Потом где-то в глубине Данло отворилась другая дверь, и он понял. Только что речи голографического Эде были для него загадкой, и вдруг его разум наполнился холодным, чистым светом знания. Он понял, кто запрограммировал образник.

– Ты правда Николос Дару Эде, – сказал Данло. – Бог Эде – то, что от него осталось.

Данло стоял, прикрыв ладонью глаза, и видел внутри себя то, что случилось задолго до его рождения. С холодной и страшной ясностью он смотрел в дверной проем памяти, заложенной внутри памяти, и видел там только войну, бесконечную войну.
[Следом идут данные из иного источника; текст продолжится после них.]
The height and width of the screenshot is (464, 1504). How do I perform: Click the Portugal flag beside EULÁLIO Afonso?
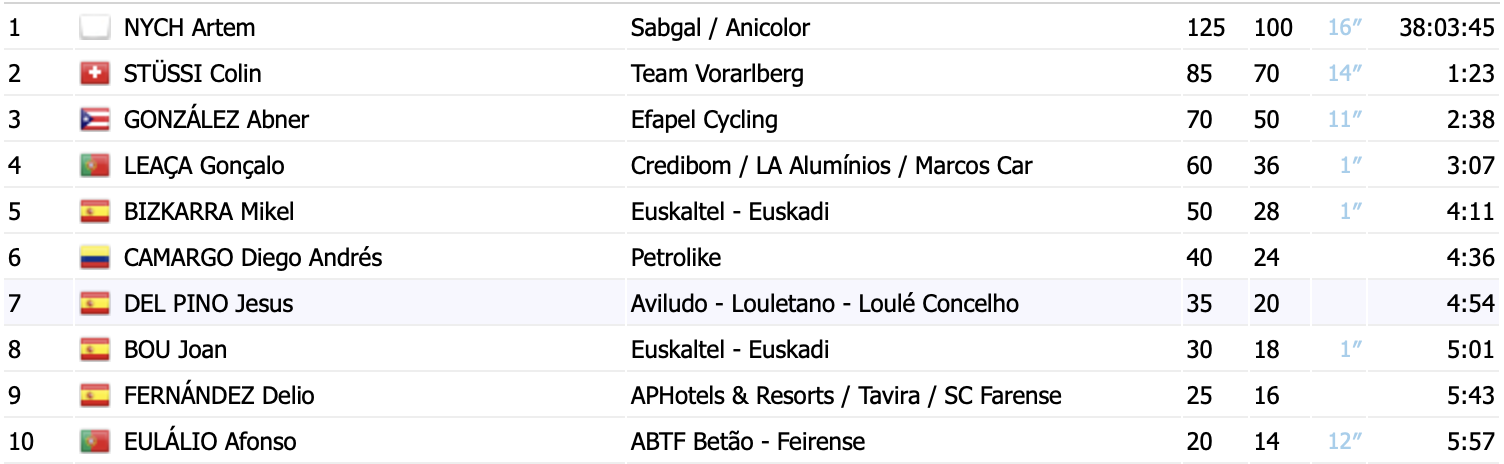point(94,442)
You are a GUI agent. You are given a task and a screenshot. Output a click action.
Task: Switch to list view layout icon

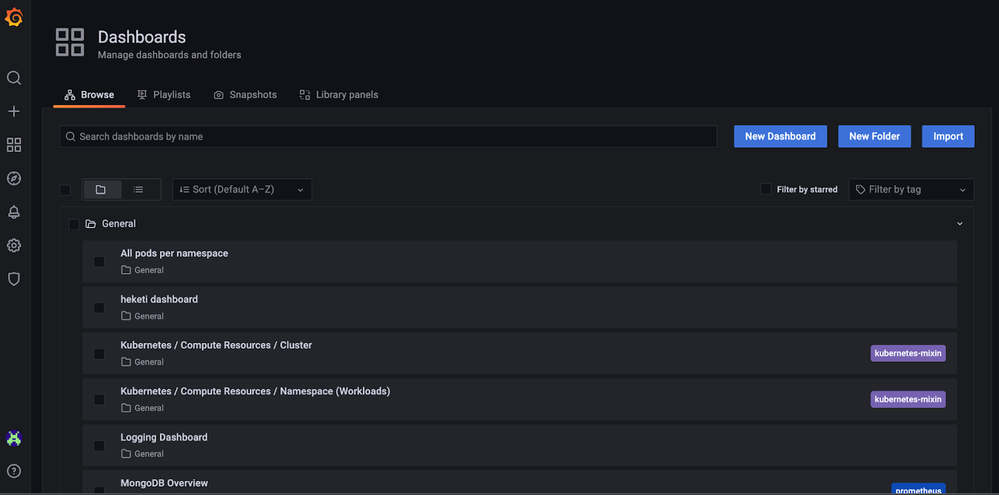coord(138,189)
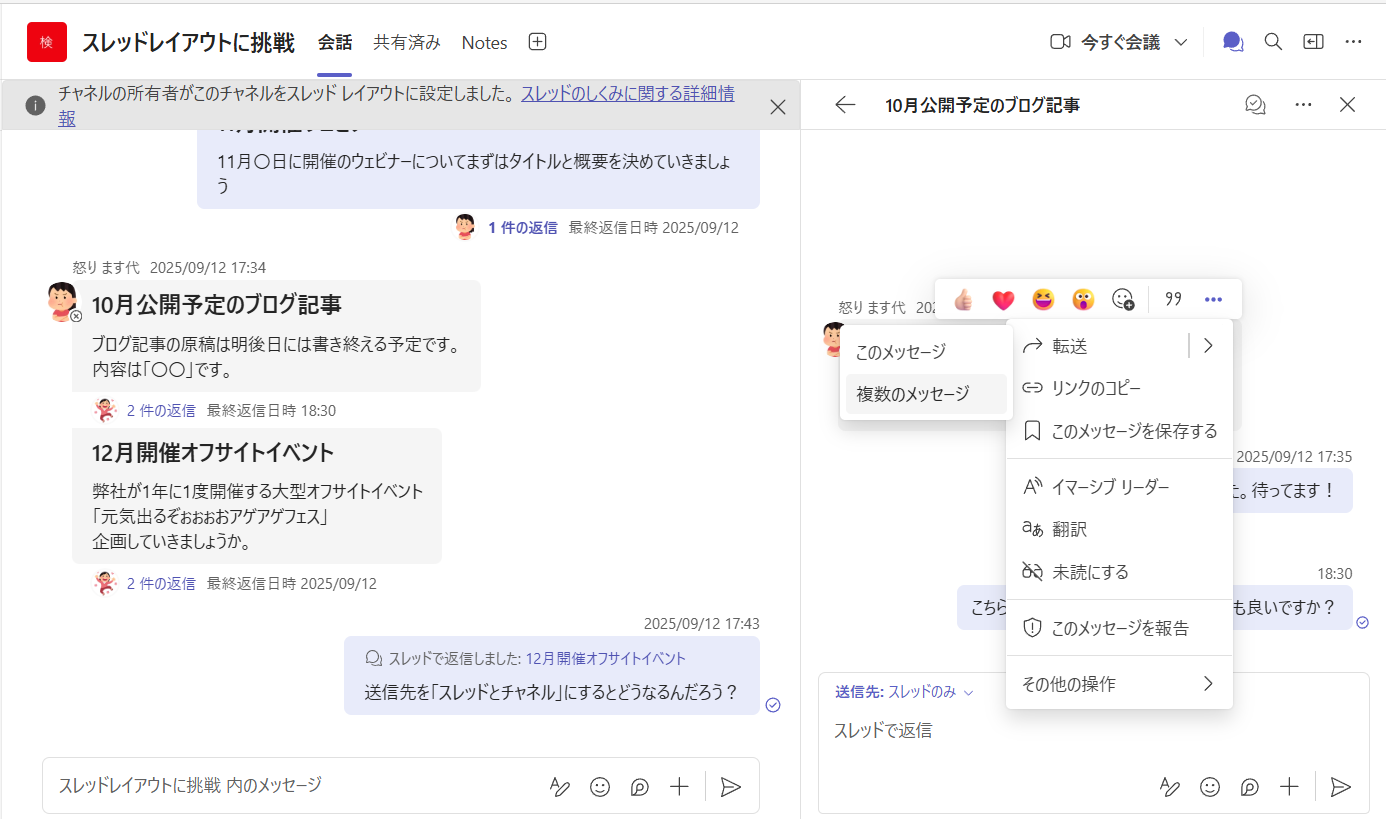Screen dimensions: 1386x819
Task: Go back using thread panel arrow
Action: pyautogui.click(x=846, y=105)
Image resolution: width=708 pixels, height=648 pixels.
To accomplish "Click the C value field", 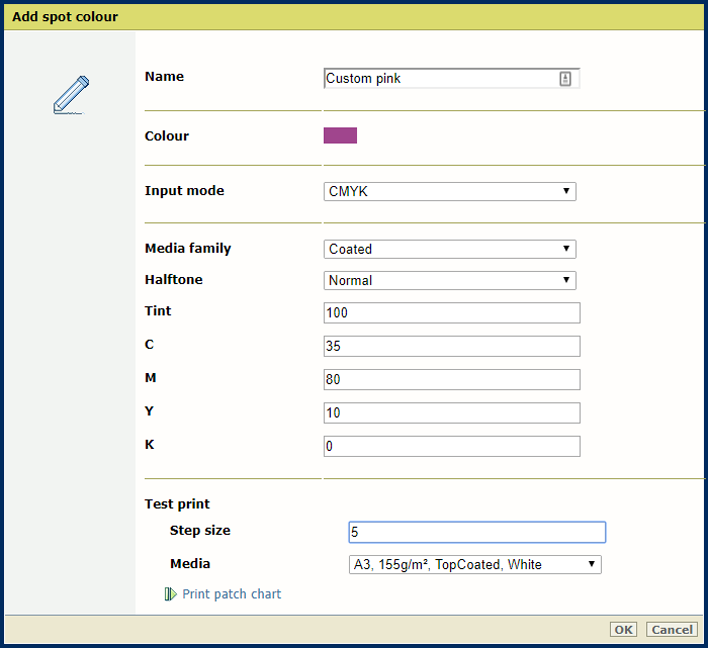I will [x=452, y=346].
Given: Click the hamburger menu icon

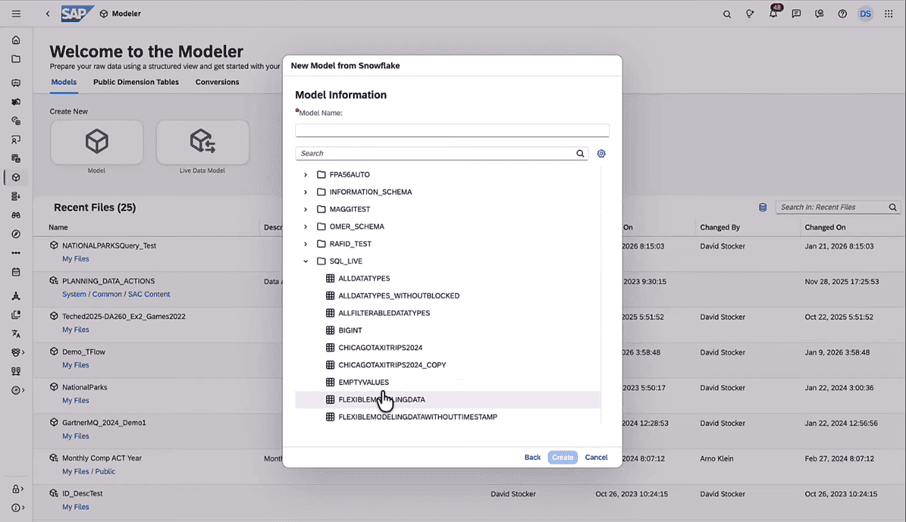Looking at the screenshot, I should coord(16,14).
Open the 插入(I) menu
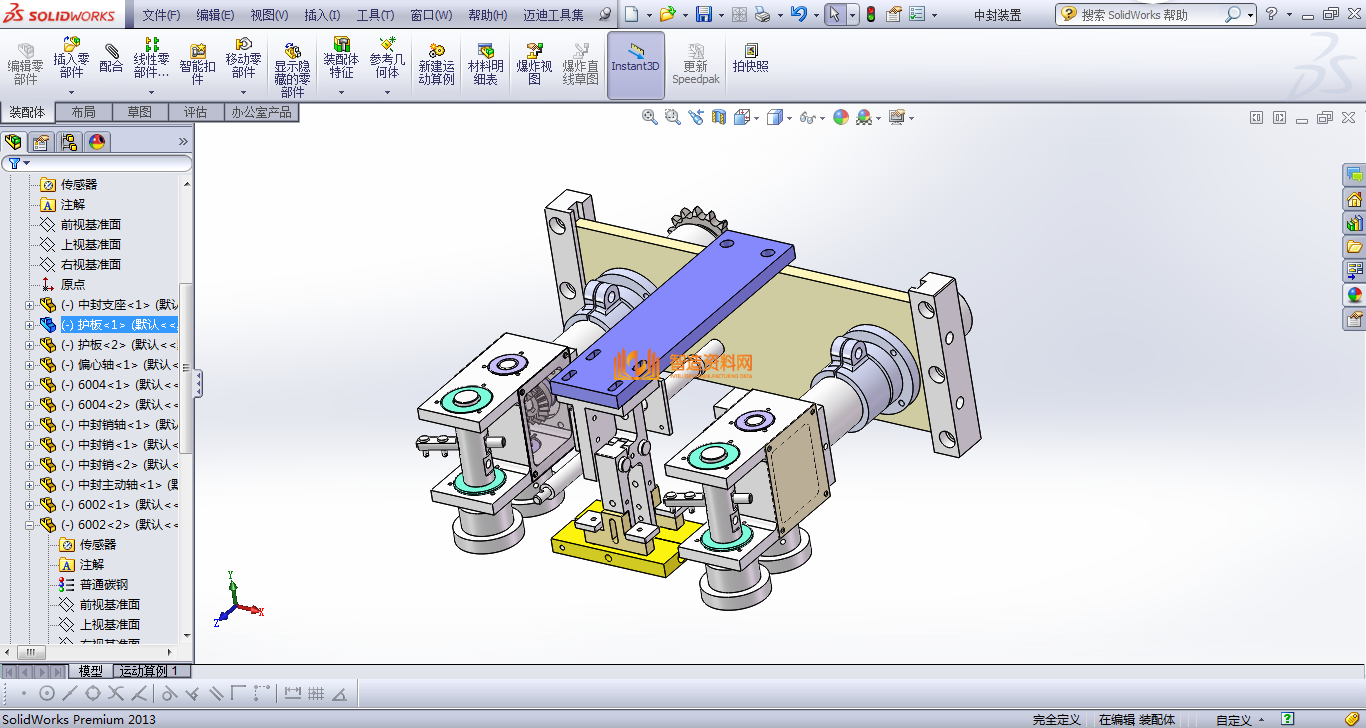Image resolution: width=1366 pixels, height=728 pixels. pyautogui.click(x=321, y=15)
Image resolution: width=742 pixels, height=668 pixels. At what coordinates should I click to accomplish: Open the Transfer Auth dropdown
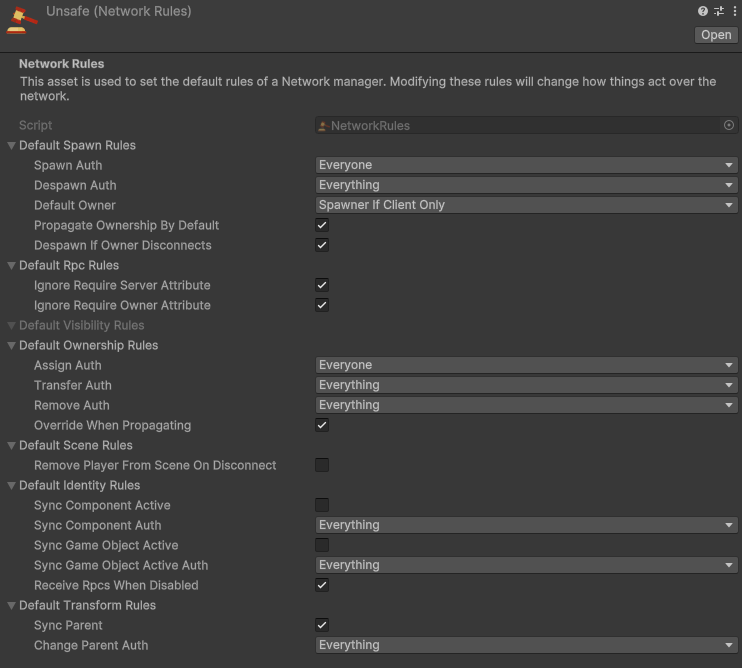[x=526, y=385]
Взрывались звезды и водородные бомбы, использовались пули и компьютерные вирусы, искусственные сюрреальноеT, ножи и оружие чистого сознания, которое даже боги не понимали до конца. Война эта началась не позднее пятнадцати миллиардов лет назад, с возникновением первых галактик из первичного огненного шара, что астрономы считают началом вселенной. А может быть, она не имела ни начала, ни конца и была столь же вечной, как планы и страсти Бога. Но какой бы ни была причина этого вселенского побоища, ту стадию войны, которой предстояло стать составной частью жизни Данло (и миллиардов других людей от Цивилизованных Миров до Экстра), можно было проследить до искры, вспыхнувшей около восьми тысяч лет назад, в конце Потерянных Веков. Этой искрой послужило создание Кремниевого Бога на Фоеторе.